§ **Your instructions**
Retype the listing below exactly, pictures removed.

§ **Records to process**
┌────────
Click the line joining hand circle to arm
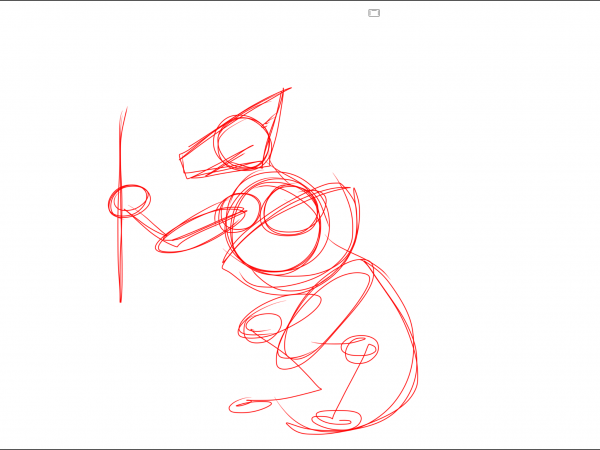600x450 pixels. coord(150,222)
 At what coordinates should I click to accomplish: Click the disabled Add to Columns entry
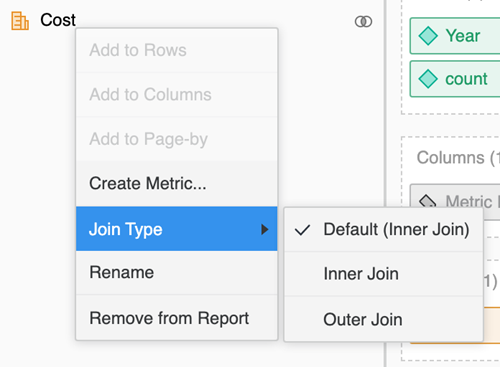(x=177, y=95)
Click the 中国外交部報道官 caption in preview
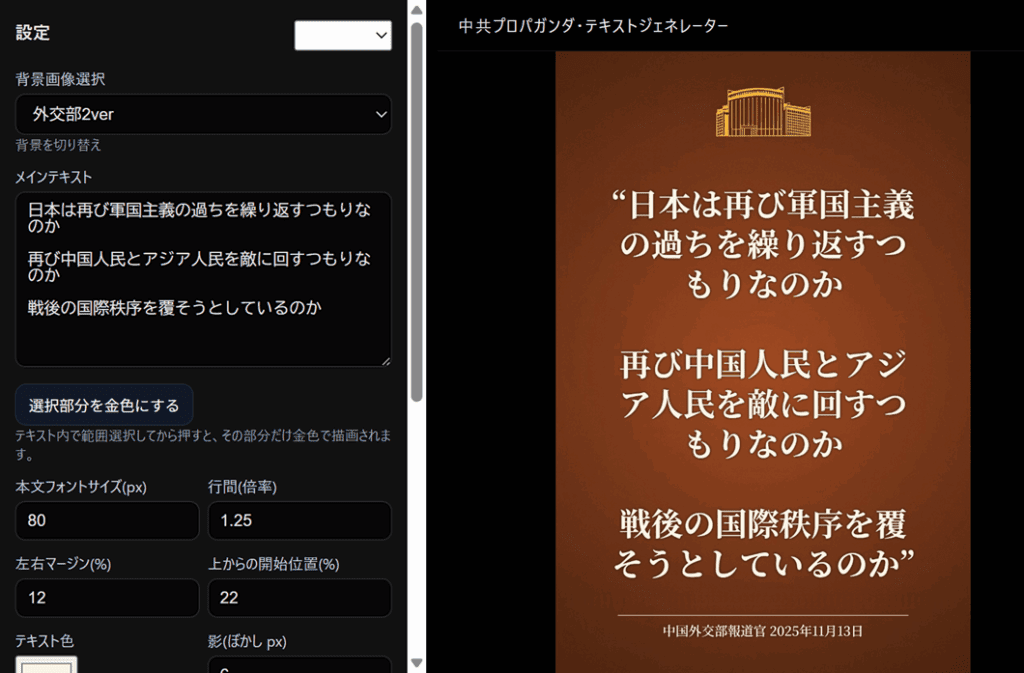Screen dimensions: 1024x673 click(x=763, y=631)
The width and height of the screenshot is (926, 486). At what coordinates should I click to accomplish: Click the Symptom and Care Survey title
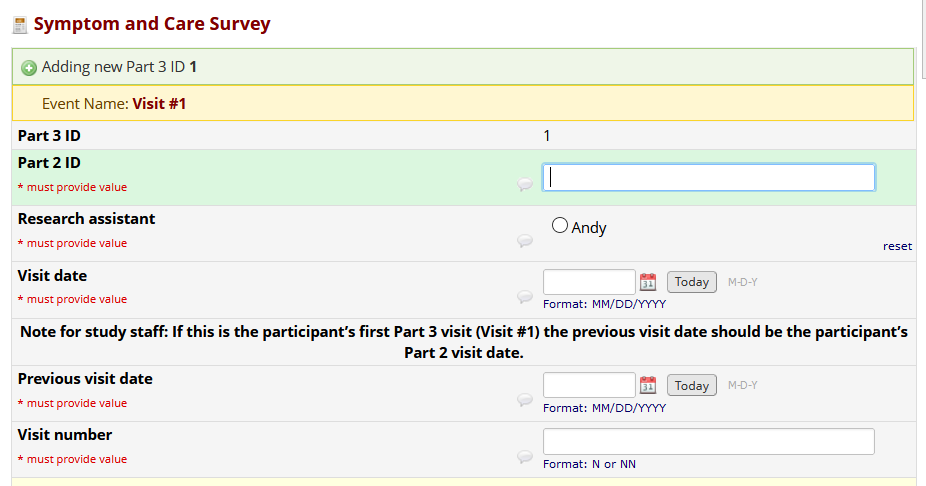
└────────
§ **The answer**
Click the line joining hand circle to arm
600x450 pixels. coord(150,222)
 At what coordinates should I click to accomplish: Click the disabled Add to Columns entry
(x=177, y=95)
Click the 中国外交部報道官 caption in preview
Screen dimensions: 1024x673 click(x=763, y=631)
The width and height of the screenshot is (926, 486). At what coordinates should I click to accomplish: Click the Symptom and Care Survey title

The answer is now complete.